Jungian Therapy, Jungian Analysis, New York

Night sea journey

from Jung Lexicon by Daryl Sharp

Night sea journey. An archetypal motif in mythology, psychologically associated with depression and the loss of energy characteristic of neurosis.

The night sea journey is a kind of descensus ad inferos--a descent into Hades and a journey to the land of ghosts somewhere beyond this world, beyond consciousness, hence an immersion in the unconscious.[“The Psychology of the Transference,”CW16, par. 455.]

Mythologically, the night sea journey motif usually involves being swallowed by a dragon or sea monster. It is also represented by imprisonment or crucifixion, dismemberment or abduction, experiences traditionally weathered by sun-gods and heroes: Gilgamesh, Osiris, Christ, Dante, Odysseus, Aeneas. In the language of the mystics it is the dark night of the soul.

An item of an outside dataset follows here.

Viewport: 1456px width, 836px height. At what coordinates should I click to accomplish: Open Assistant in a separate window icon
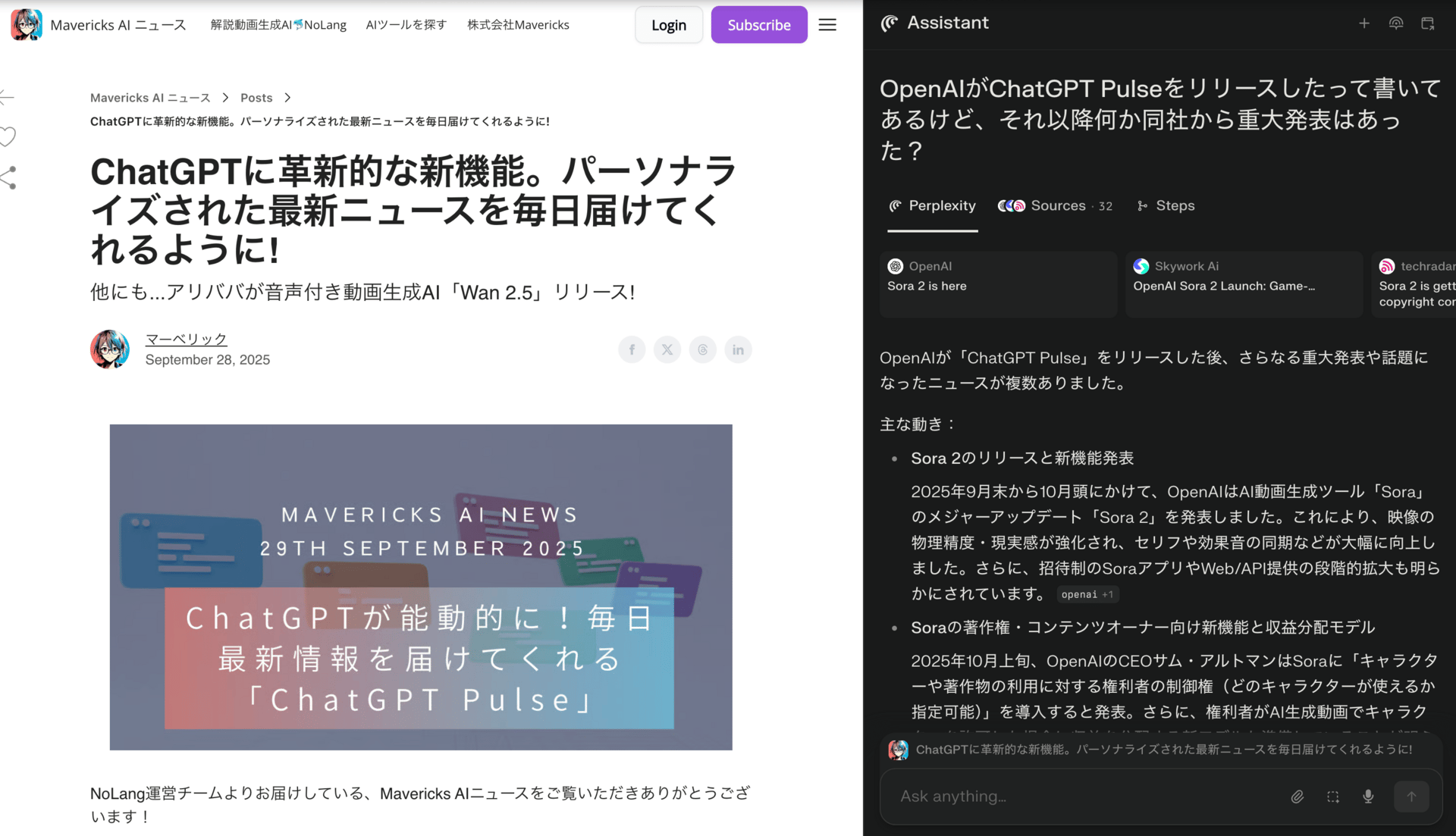pos(1427,23)
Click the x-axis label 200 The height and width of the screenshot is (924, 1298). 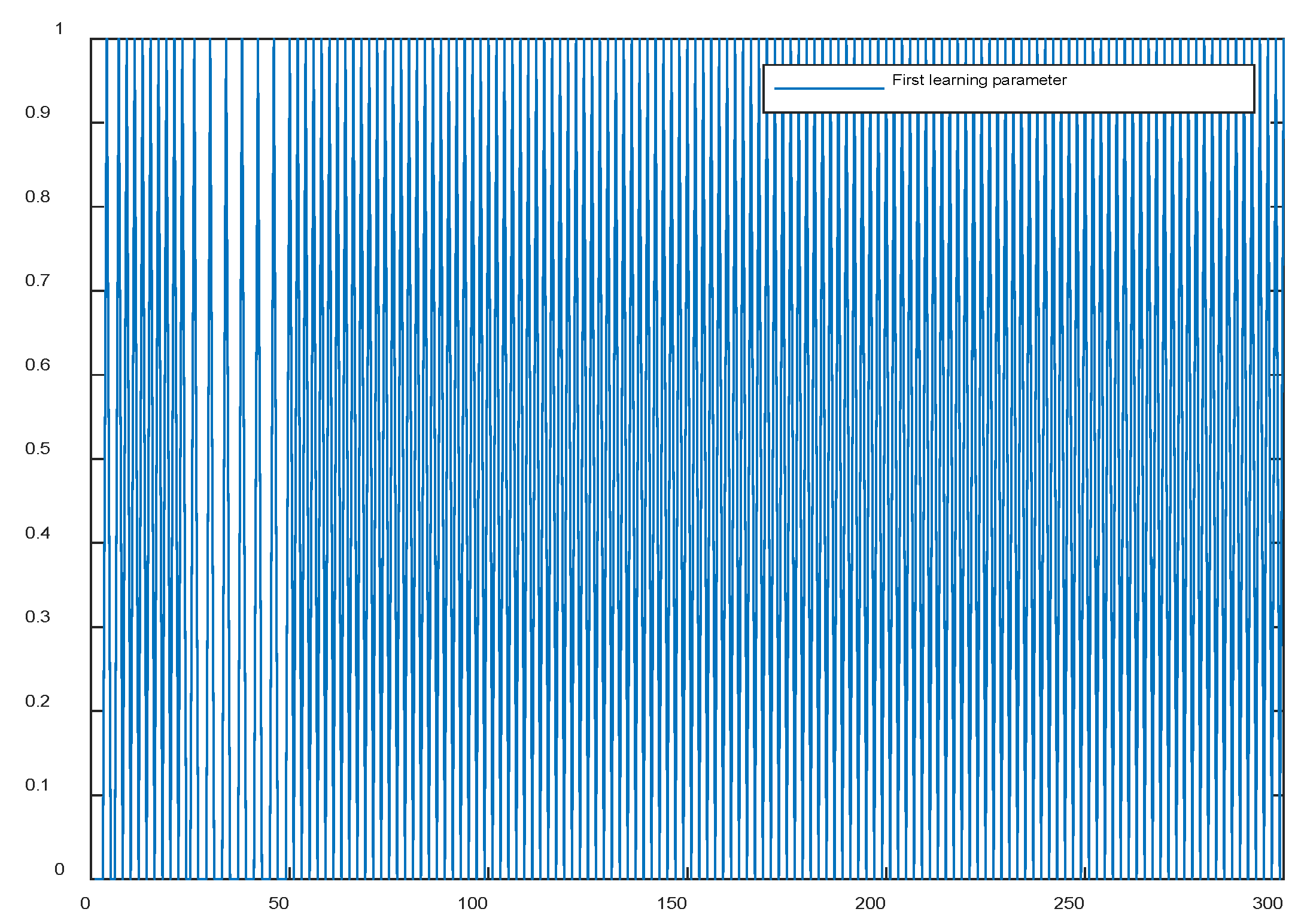(x=870, y=904)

Jung interpreted such legends symbolically, as illustrations of the regressive movement of energy in an outbreak of neurosis and its potential progression.

The hero is the symbolical exponent of the movement of libido. Entry into the dragon is the regressive direction, and the journey to the East (the “night sea journey”) with its attendant events symbolizes the effort to adapt to the conditions of the psychic inner world. The complete swallowing up and disappearance of the hero in the belly of the dragon represents the complete withdrawal of interest from the outer world. The overcoming of the monster from within is the achievement of adaptation to the conditions of the inner world, and the emergence (“slipping out”) of the hero from the monster’s belly with the help of a bird, which happens at the moment of sunrise, symbolizes the recommencement of progression.[“On Psychic Energy,”CW8, par. 68.]

All the night sea journey myths derive from the perceived or of the sun, which, in Jung’s lyrical image, “sails over the sea like an immortal god who every evening is immersed in the maternal waters and is born anew in the morning.[“Symbols of the Mother and of Rebirth,”CW5, par. 306.] The sun going down, analogous to the loss of energy in a depression, is the necessary prelude to rebirth. Cleansed in the healing waters (the unconscious), the sun (ego-consciousness) lives again.